Is deinit necessary when using ArenaAllocator?

Hello there, I’m new to Zig, have a lot of questions. Here is one of them:

I’ve written a simple program to download files and it works. But then I started experimenting. According to the Zig docs I replaced GeneralPurposeAllocator with ArenaAllocator, which means there is no more need to free manually, so I omitted deinit of objects. After that I even disabled file.close, argsFree and arena.deinit, but the code still compiles and works. I wonder why - shouldn’t this have led to memory leaks?

Here is the program (fetch.zig):

const std = @import("std");
const fs = std.fs;
const print = std.debug.print;


const State = struct {
    allocator: std.mem.Allocator,

    fn fetch(self: State, url: []const u8) !void {
        const uri = std.Uri.parse(url) catch unreachable;
        const name = fs.path.basename(url);

        var client = std.http.Client{ .allocator = self.allocator };
        // defer client.deinit();

        var server_header_buffer: [1024]u8 = undefined;

        var req = try client.open(
            .GET,
            uri,
            .{ .server_header_buffer = &server_header_buffer }
        );
        // defer req.deinit();

        try req.send();
        try req.finish();
        try req.wait();

        if (req.response.status != .ok) {
            return error.HttpFailed;
        }

        const cwd = fs.cwd();
        const file = try cwd.createFile(name, .{});
        // defer file.close();

        var buffer: [1 << 14]u8 = undefined;

        var i: u64 = undefined;
        print("Fetching data\n", .{});
        while (true) {
            i = try req.read(&buffer);
            if (i == 0) break;
            _ = try file.write(buffer[0..i]);
        }
        print("Successful download\n", .{});
    }

    fn parseArgs(self: State) !void {
        const args = try std.process.argsAlloc(self.allocator);

        if (args.len == 2) {
            try self.fetch(args[1]);
        } else
            print("Usage: fetch [URI]\n", .{});   
    }
};

pub fn main() !void {
    var arena = std.heap.ArenaAllocator.init(std.heap.page_allocator);
    // defer arena.deinit();
    
    const state = State {
        .allocator = arena.allocator()
    };
    try state.parseArgs();
}

It does leak all those things you listed.

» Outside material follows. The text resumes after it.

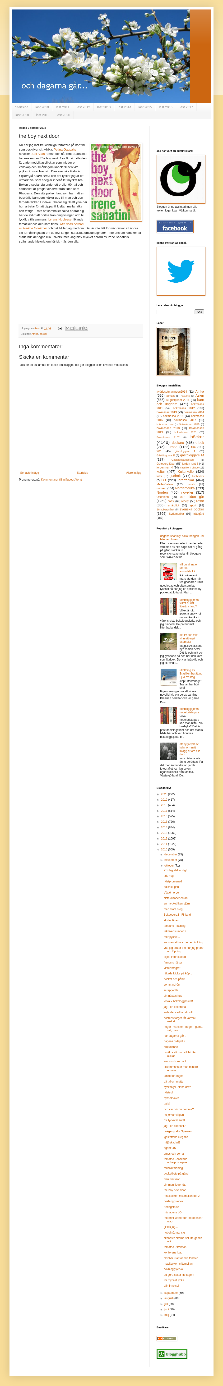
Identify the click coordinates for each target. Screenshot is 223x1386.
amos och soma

But those leaks do not become an immediate problem. As long as you do not hit operating system limits like maximum count of open files or available system memory.

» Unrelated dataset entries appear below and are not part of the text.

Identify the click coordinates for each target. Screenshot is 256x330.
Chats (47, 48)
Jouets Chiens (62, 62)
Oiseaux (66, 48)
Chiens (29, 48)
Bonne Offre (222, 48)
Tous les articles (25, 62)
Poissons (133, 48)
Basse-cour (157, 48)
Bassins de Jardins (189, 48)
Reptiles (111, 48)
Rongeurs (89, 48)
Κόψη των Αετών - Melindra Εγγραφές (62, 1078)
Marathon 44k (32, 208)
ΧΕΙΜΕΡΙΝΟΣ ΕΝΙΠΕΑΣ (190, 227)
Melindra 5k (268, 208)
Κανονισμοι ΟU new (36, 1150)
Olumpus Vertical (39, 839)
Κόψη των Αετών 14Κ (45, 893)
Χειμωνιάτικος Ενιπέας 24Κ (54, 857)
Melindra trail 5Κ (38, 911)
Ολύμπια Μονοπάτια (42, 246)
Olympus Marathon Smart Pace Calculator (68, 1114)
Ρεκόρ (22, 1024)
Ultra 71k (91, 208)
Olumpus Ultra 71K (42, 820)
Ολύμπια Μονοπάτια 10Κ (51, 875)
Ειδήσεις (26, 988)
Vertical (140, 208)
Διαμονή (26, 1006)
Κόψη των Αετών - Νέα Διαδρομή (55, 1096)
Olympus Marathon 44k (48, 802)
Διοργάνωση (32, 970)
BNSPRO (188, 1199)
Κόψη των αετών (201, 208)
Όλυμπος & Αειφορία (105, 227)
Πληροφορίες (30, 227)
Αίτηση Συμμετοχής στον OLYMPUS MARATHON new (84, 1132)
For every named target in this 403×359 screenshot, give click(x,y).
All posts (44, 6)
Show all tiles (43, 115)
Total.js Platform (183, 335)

Thank you for response. As I far as I understand, to be aware of possible leaks I should use GPA instead of ArenaAlloc. during developing, right?

I feel like this is a misunderstanding of what leaks are, when they matter, and how they are detected.

As mentioned, you are ‘leaking’ the memory you’re allocating, but:

• No matter what, the operating system will reclaim that memory when the process exits (i.e. the program cannot hold onto memory after it finishes)
• std.heap.GeneralPurposeAllocator (now renamed to std.heap.DebugAllocator) does extra work to detect and report leaks, so now that you’re no longer using it, your program won’t report leaks
  • If you instead changed your arena to be backed by a DebugAllocator instead of page_allocator, then the lack of arena.deinit() would cause leaks to be reported
  • If you used another leak checker like valgrind, it would also detect the leaks

So, if your program can run fine with no freeing of any allocated memory, then ‘leaking’ all the memory is not necessarily a problem. However, leaking becomes a problem when your memory usage can grow unbounded during the course of the program. Here’s an example:

while(true) {
    var bytes = try allocator.alloc(u8, 12345);
    // defer allocator.free(bytes);
    // ...
}

With the defer free commented out, each loop iteration will allocate bytes that will stay mapped forever, so the longer the program runs, the more memory it will use (think of a long-running program like a game, etc). This is a contrived example, but the point I’m trying to make is that leak checking is useful to ensure that you don’t accidentally introduce this sort of problem throughout your program/library.

Ultimately, leak checking (and fixing leaks) just makes sure that your program/library won’t run into the problems caused by leaks (see here for an extra wrinkle on the testing side of things). Leaking itself is not necessarily a problem on its own, though.

(FWIW, I personally never intentionally leak resources in the Zig code I write)

Thanks a lot! Now it’s fully clear to me.